++++ Dataset excerpts ++++

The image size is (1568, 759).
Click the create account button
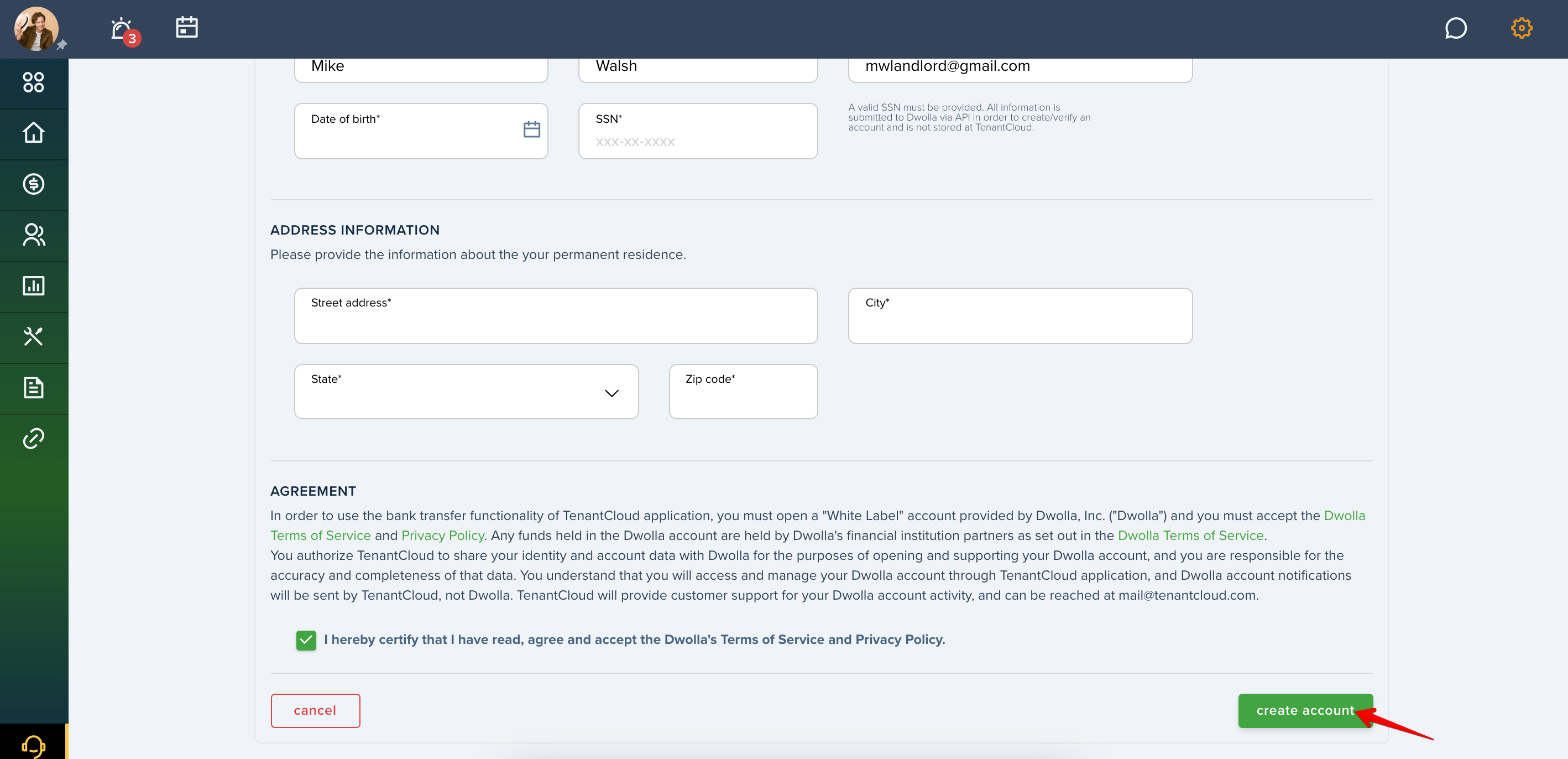(1305, 711)
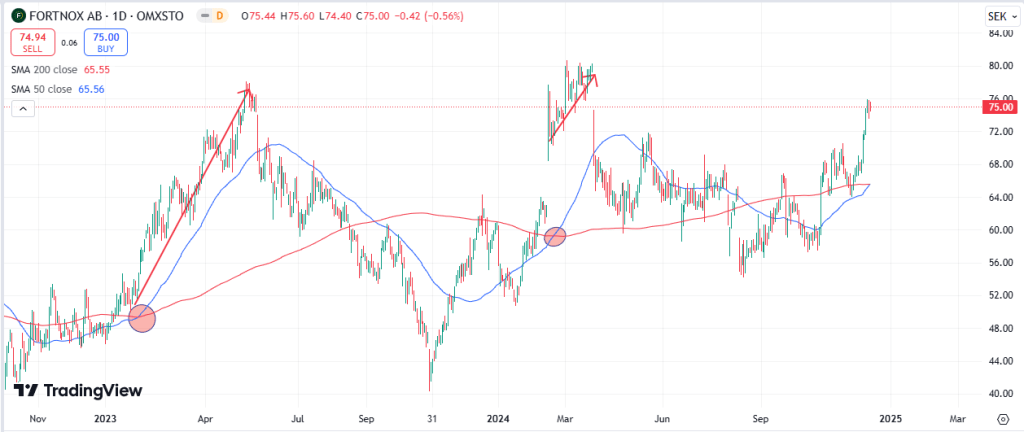Select the small pink circle marker before Mar 2024
Screen dimensions: 1024x432
[x=554, y=237]
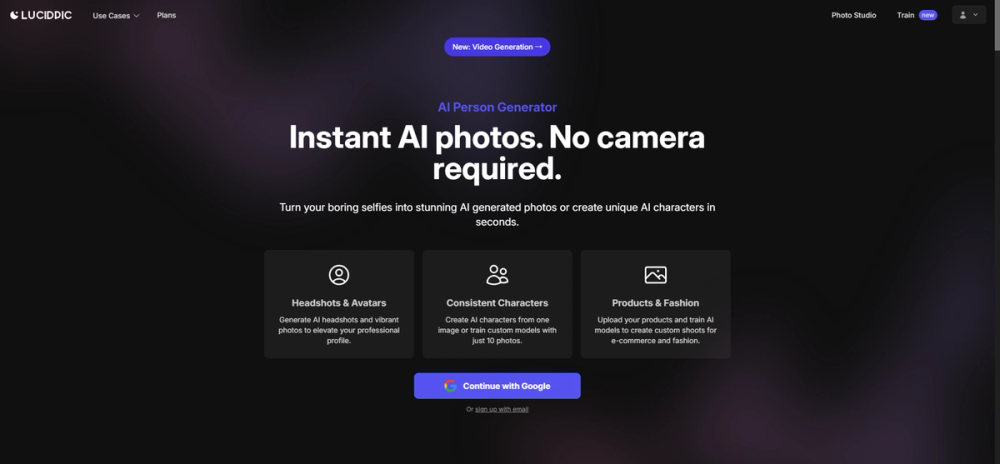Open the New: Video Generation announcement

pyautogui.click(x=497, y=47)
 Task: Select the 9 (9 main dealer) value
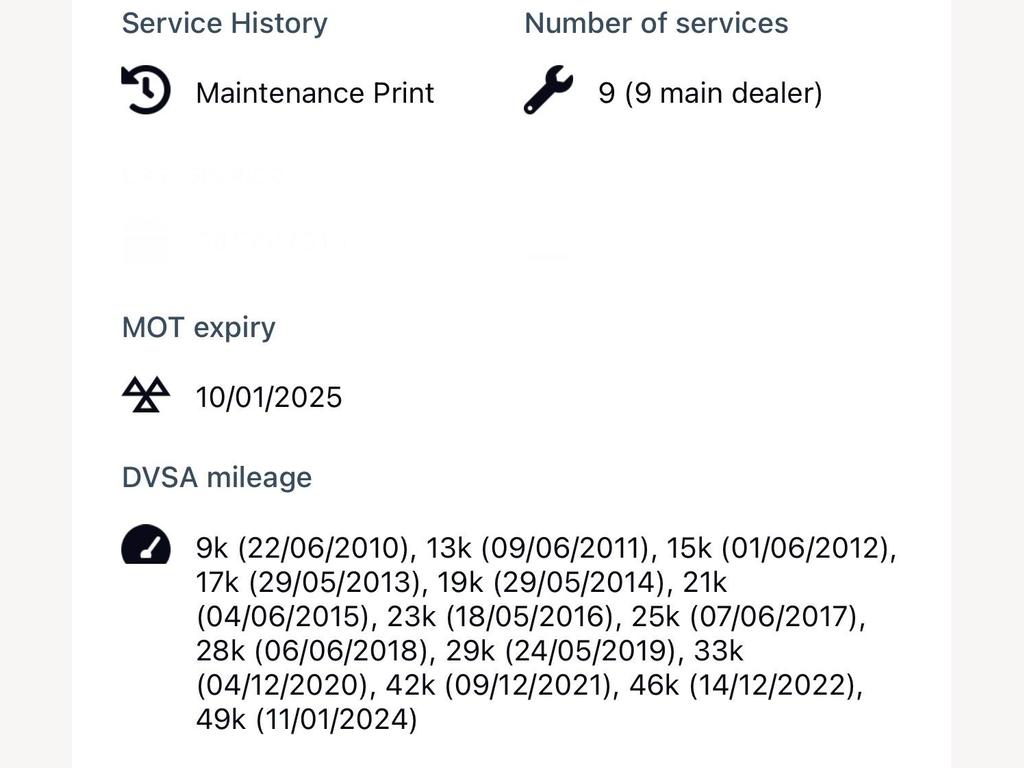tap(710, 93)
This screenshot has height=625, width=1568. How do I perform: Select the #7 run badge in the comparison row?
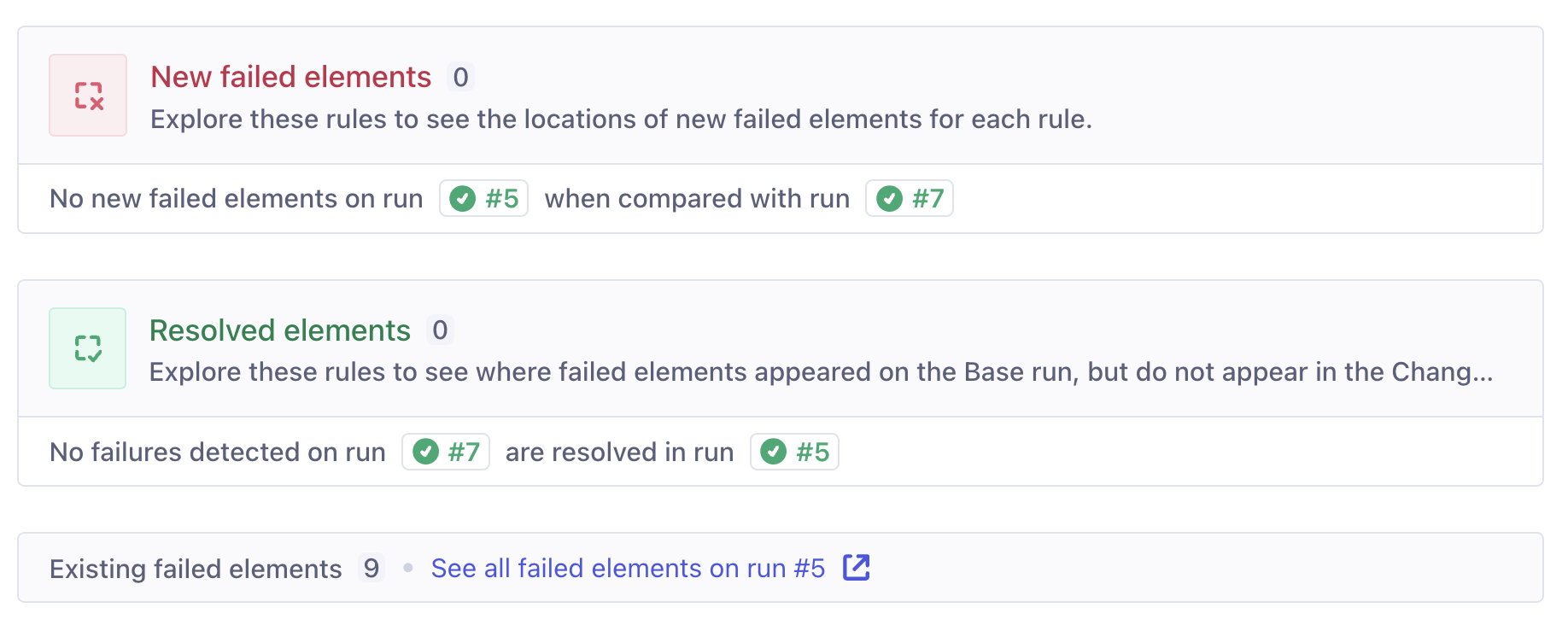(909, 198)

++++

**What to do:** All that is wanted is an exact copy of the lines from the line bearing "Click the create account button" through the final line of the entries, including both ends but no pictures.

**Expected answer:**
Click the create account button
(1305, 711)
Select the small pink circle marker before Mar 2024
Screen dimensions: 1024x432
[x=554, y=237]
Open the New: Video Generation announcement

pyautogui.click(x=497, y=47)
 Task: Select the 9 (9 main dealer) value
tap(710, 93)
This screenshot has height=625, width=1568. How do I perform: Select the #7 run badge in the comparison row?
(909, 198)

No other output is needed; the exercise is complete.